Extract provided
Just got back from riding the Blood, Sweat & Gears route plus Beech Mountain in Boone, NC on carbons all weekend...made me very very happy. I've got over 1000 miles on my Lightweights after switching from some Campy Eurus...wouldn't look back at all.


----------



## Mar001 (Sep 24, 2006)

Yeh Thanks Chuckice, sounds great.

Mar001


----------



## johanfl (May 23, 2003)

If you really want a good price on carbon tubular wheels buy them direcly from the manufactor in Taiwan. 
Weight is around 1500gr. The same wheelsets can be found in differenet shops under different labels for $1500. Of course it's not the same superquality as a Zipp but it's very close. Just as the same frame from Taiwan can found rebadged to a high profile label.

//Johan


----------



## FondriestFan (May 19, 2005)

I have those exact wheels from Taiwan. I'm putting an order for several. 
Since I can buy them rim-only, I'm thinking of using them for a PowerTap as well.

FYI, they're made by Equinox. They come with brake pads, etc.


----------



## BikinCO (Feb 17, 2004)

FondriestFan said:


> I have those exact wheels from Taiwan. I'm putting an order for several.
> Since I can buy them rim-only, I'm thinking of using them for a PowerTap as well.
> 
> FYI, they're made by Equinox. They come with brake pads, etc.


What is the contact info for them? Do they have a website?


----------



## johanfl (May 23, 2003)

Sure they have, it's Gigantex own brand Equinox.
http://www.gigantex.com.tw/
The website is really bad, it has almost ni info at all.


----------



## L_Johnny (Jul 15, 2006)

> Sure they have, it's Gigantex own brand Equinox.
> http://www.gigantex.com.tw/
> The website is really bad, it has almost ni info at all.
> A rim costs only $90, no shipping


so did you order via email? Paypal payment? more info please!


----------



## johanfl (May 23, 2003)

I haven´t actually orderd yet, but they want payment by T/T.


----------



## FondriestFan (May 19, 2005)

Dataset excerpt
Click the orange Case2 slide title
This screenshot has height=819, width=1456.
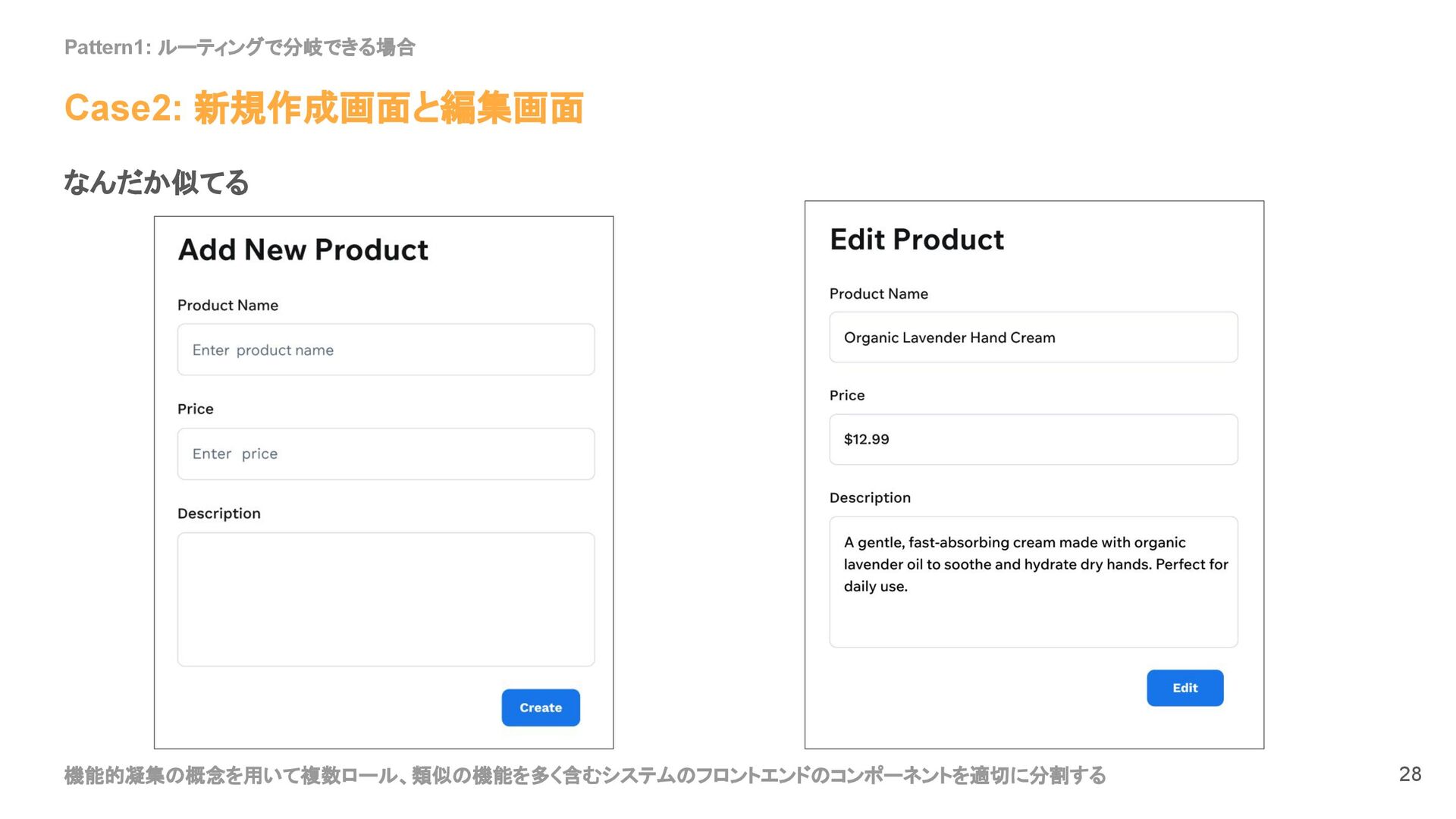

Directive
Pick up the forum thread on carbon tubular wheels from Taiwan and carry it on from its last line. The data comes from a separate source.

Reply
I have a contact in Taiwan, who gets this stuff from Gigantex for me. He gets his cut, so the rims end up being about $110 each, and the whole wheelset $360 complete. For 50mm carbon tubies, with skewers and brake pads, I'm not complaining!


----------



## L_Johnny (Jul 15, 2006)

I am interested in some clinchers. Sent them an email yesterday asking for quotes. No reply yet.


----------



## johanfl (May 23, 2003)

xxxxx


----------



## L_Johnny (Jul 15, 2006)

johanfl said:


> The price for a full carbon clincher wheelset should set you back $405 for 38mm and $415 for 50mm. For a alloy/carbon 50mm set the price should be $330


THanks for the info. So how did you get in touch with them? I sent an email to the address in the website posted above.


----------



## johanfl (May 23, 2003)

Hi.
I did the same. I sent an e-mail and took from there. They seem friendly and answer all my questions. But it's very difficult to get them to say the weight of a complete wheelset. They just keep saying the rim weight.
But perhaps FondriestFan can tell us the real weight and his opinon about the quality and how they feel?


----------



## emv3003 (Feb 9, 2005)

*Sounds too good.*

I have been looking at Carbon wheelsets but the price is a big deterent. This deal sounds unbelievable.

I have e-mailed Gigantex as well and hope to hear back soon.

If anyone has any additional information on these wheel sets please submit a post. I can't imagine that other manufactures or shops would be very happy that buying direct from Tiawan would be a possibility as it completely cuts them out.

Does anyone know what hubs they use. The Sapim spokes are a nice touch.

Thanks in advance.


----------



## johanfl (May 23, 2003)

They use Joytech/Novatech hubs.
Sure the price is unbeatable but it's a normal price from a Taiwan factory, just as it is with any other component the make in Taiwan. But remember that you are on your own when comes to warranty issues and things like that. 
Don't forget to add the cost for shipping, insurance, and sales tax.


----------



## Mar001 (Sep 24, 2006)

johanfl

Thankyou for the tip on this one, I appreciate it!

Mar001.


----------



## Kwantani (Sep 26, 2002)

*Q for Johanfl... diff bet. 3k and Marble?*

Johanfl,
Do you know what the difference between 3K and Marble on their quote? I kind of know what 3k is, but what is marble?

Kwan


----------



## johanfl (May 23, 2003)

Yes.
The marble finish is the middle rim in the picture.


----------



## Mar001 (Sep 24, 2006)

I have been in touch with Gigantex.

Here is what they write on the 3K and Marble Rims:

_"The difference between 3K and marble finish is just aesthetic. Of course, 3K is more expensive because the raw material cost is higher."_


_"Of course, you can tell us what spoke pattern you need to be on your rim. However, since it is always costly to do something non-standard in a factory, we will have to ask you to arrange at least 50 sets per model per batch or pay a little extra premium if the quantity is not economical for us to run this operation"_

Mar001


----------



## MTBRBrian (Feb 5, 2005)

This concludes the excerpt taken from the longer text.